Excerpted data =>
* * * * *
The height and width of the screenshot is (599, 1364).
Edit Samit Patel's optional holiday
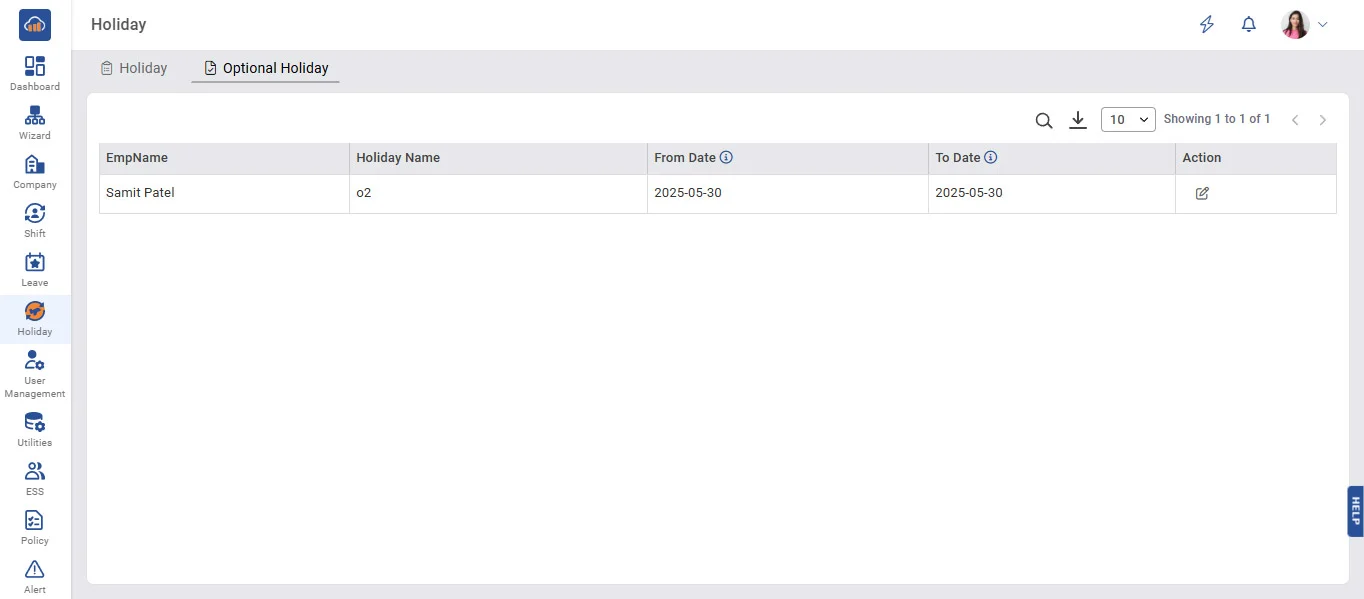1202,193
* * * * *
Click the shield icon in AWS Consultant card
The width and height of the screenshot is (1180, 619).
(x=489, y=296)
* * * * *
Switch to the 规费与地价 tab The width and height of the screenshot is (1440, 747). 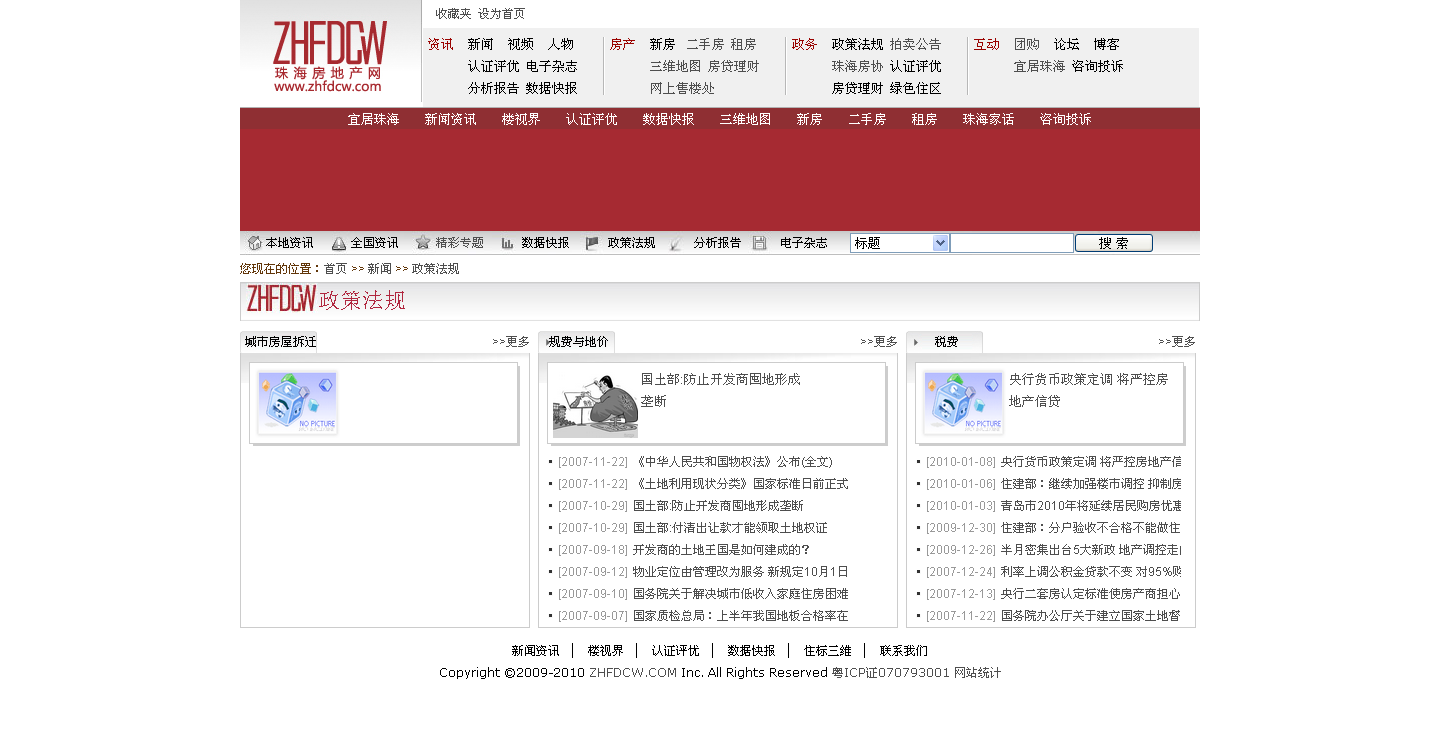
* * * * *
Task description =>
Rewrite the records starting at the line that contains "Click the shield icon in AWS Consultant card" and ending at the line that contains "(x=489, y=296)", swapping "shield icon" for "lock icon" and leaving everything else untouched. Return only those lines.

Response to the task =>
Click the lock icon in AWS Consultant card
The width and height of the screenshot is (1180, 619).
(x=489, y=296)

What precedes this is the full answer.